Recently, Crypto has lacked similar catalysts. The SEC Ether Exchange Traded Fund approval in mid-May and the US House passage of the Financial Innovation and Technology for the 21st Century Act sparked a flurry of activity in the Crypto market. However, things have quietened since then, with the market waiting keenly for the launch of ETH ETFs, which could be in July.
Could Bitcoin fall to 60k amid BTC ETF outflows?
The selloff in Bitcoin has also come as most US-based Bitcoin ETFs have started to see considerable withdrawals. According to data from Farside, Bitcoin ETF outflows totalled $545 million in the past week, despite being a 4-day trading week due to the Juneteenth US mid-week holiday.
In fact, Bitcoin ETFs recorded six straight days of outflows from June 13 to 21. Interestingly, Fidelity’s FBTC has seen the most outflows, surpassing even Grayscale’s GBTC. However, BlackRock’s IBTC remained stable as it continued to Hodl.

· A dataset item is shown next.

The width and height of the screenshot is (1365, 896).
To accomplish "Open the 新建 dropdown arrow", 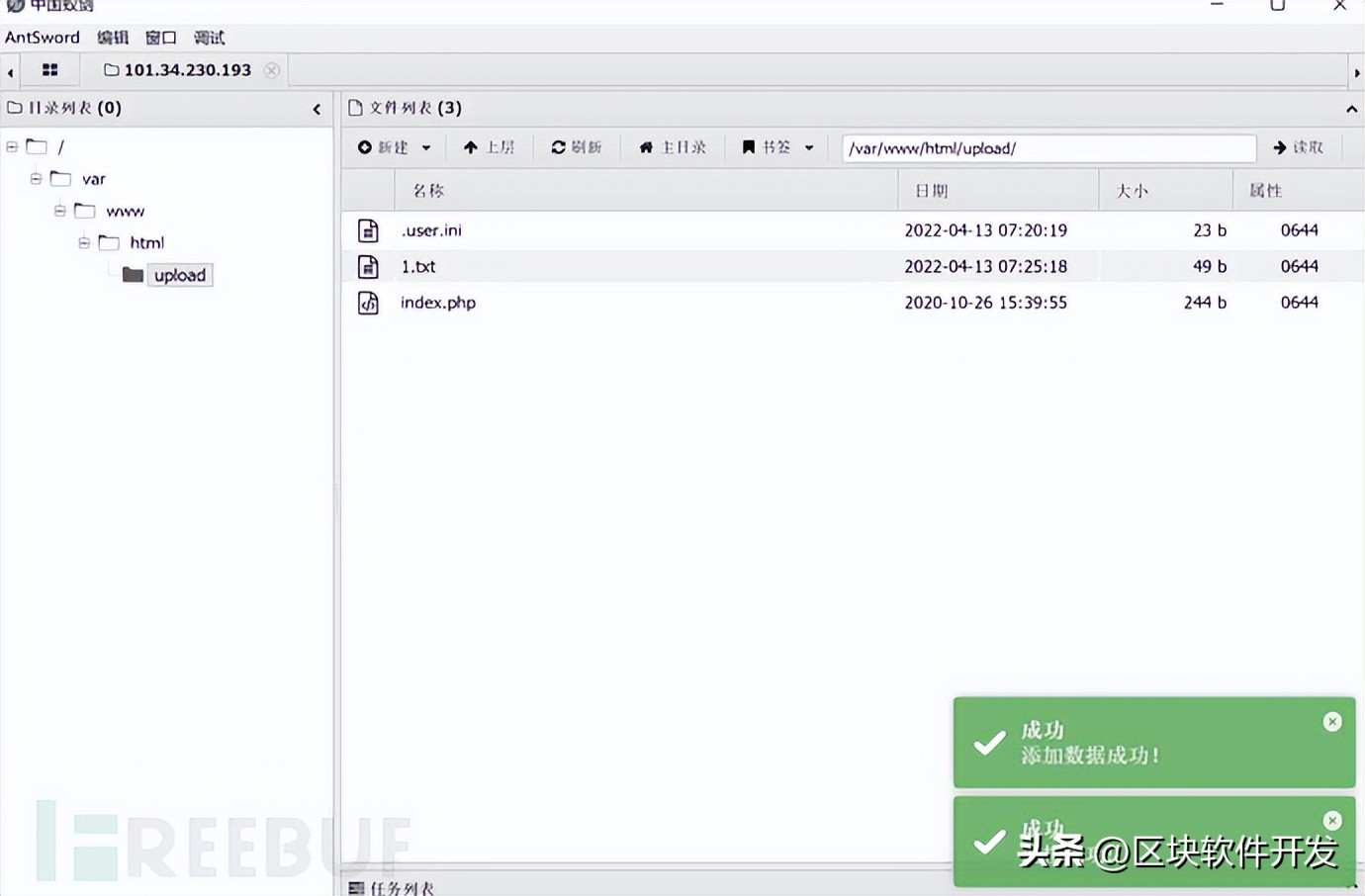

The spot Bitcoin ETF outflows reflect growing investor caution and have sparked concerns over Bitcoin’s near-term performance. The outflows highlight a prevailing bearish sentiment. They have come at a time when Bitcoin’s trading volume and price have shown weakness, adding to the uncertain near-term outlook and raising questions over whether Bitcoin could fall to test 60k again in the coming weeks. Santiment data shows that positive sentiment has dropped dramatically.

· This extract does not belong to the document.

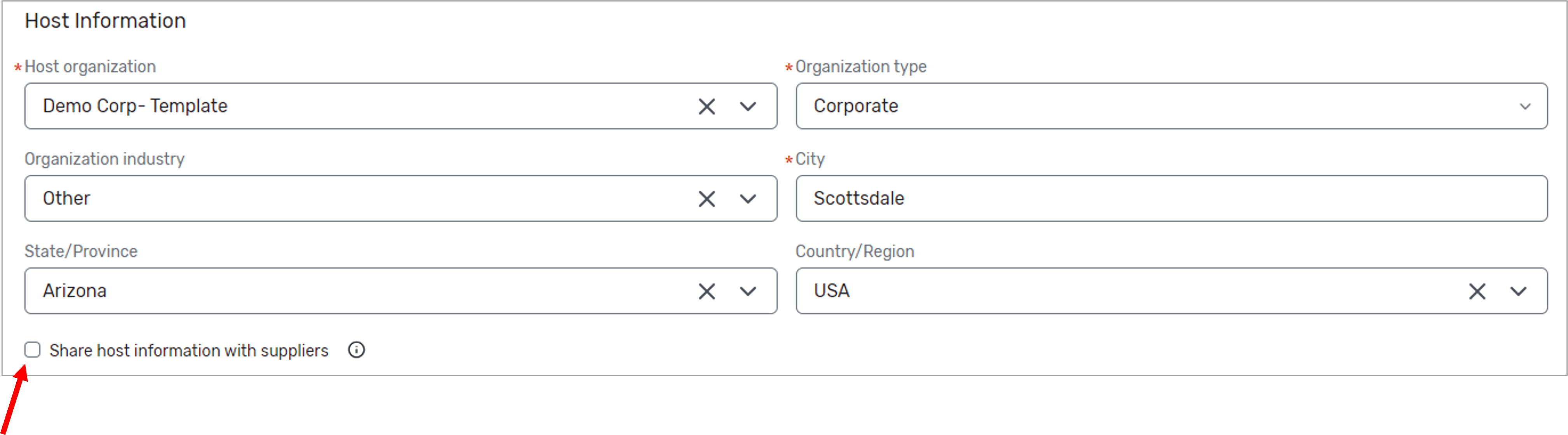Expand the State/Province dropdown list

[x=748, y=291]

Or is it on the cusp of a mega rally?
That said, not everyone is convinced that a retest of 60k is on the cards. Similarities could also be drawn in the charts between previous Bitcoin halving cycles. The current price action could mirror past patterns. If this is the case, then a bull run could be on the cards sometime soon.
Gold & Bitcoin
While US equities have achieved fresh all-time highs, Bitcoin is not alone with range-bound trading. Gold, which is also considered a store of value and hedge against inflation, often compared to Bitcoin, has also traded in a familiar range in recent months.
In a similar fashion to Bitcoin, Gold rose to a record high in Q1 of 2024 and has since seen choppy trade action in Q2. The prospect of the Fed keeping rates high for longer has weighed on the precious metal, even though central banks continue to buy up Gold. Meanwhile, safe haven flows have steadied as geopolitical tensions continue to simmer. Russian – Ukraine as well as Israel – Hamas wars continue without a clear end in sight.

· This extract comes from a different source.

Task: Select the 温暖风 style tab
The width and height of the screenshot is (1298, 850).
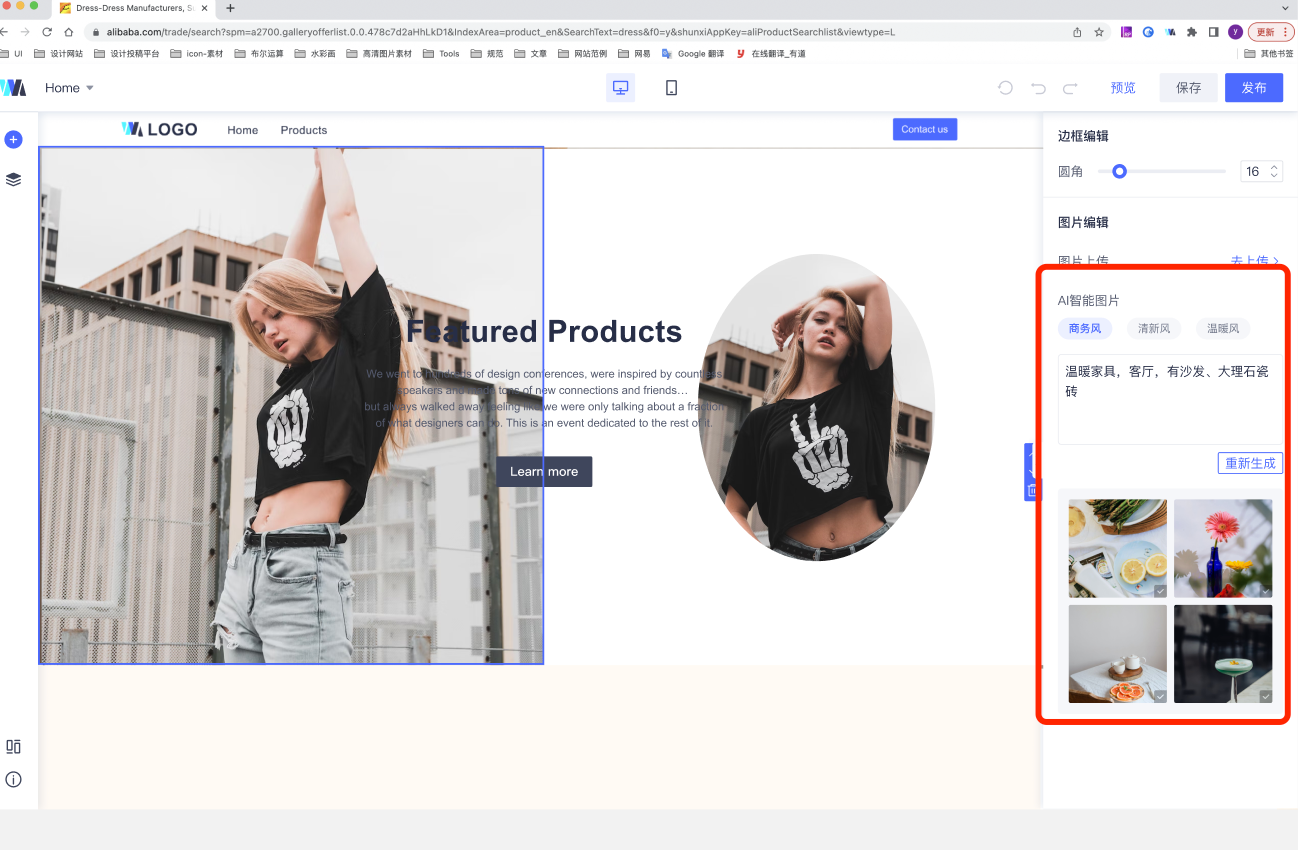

A lack of fresh macro momentum, quiet Crypto news, and an internal Crypto narrative have resulted in falling volatility. Bitcoin annualised volatility has fallen to its lowest level since October last year.
That said, things could change in the second half of the year. Not only is there the US Presidential election but there is also the prospect of a Federal Reserve interest rate cut and cuts from other major central banks, which could improve liquidity and drive volatility.
Looking ahead
This week’s main focus will be inflation, with inflation data due from Canada and Australia, and the key release will be from the US on Friday. US core PCE is the Fed’s preferred measure for inflation, is expected to show that inflation cooled on a monthly basis but remained sticky at 2.8% on an annual basis.
The data comes as Federal Reserve officials have reiterated that they need more evidence that inflation is cooling before starting to cut rates. Signs of sticky inflation could push back rate-cut expectations, keeping liquidity tight which bodes poorly for Bitcoin and could pull the Cryptocurrency closer to 60k.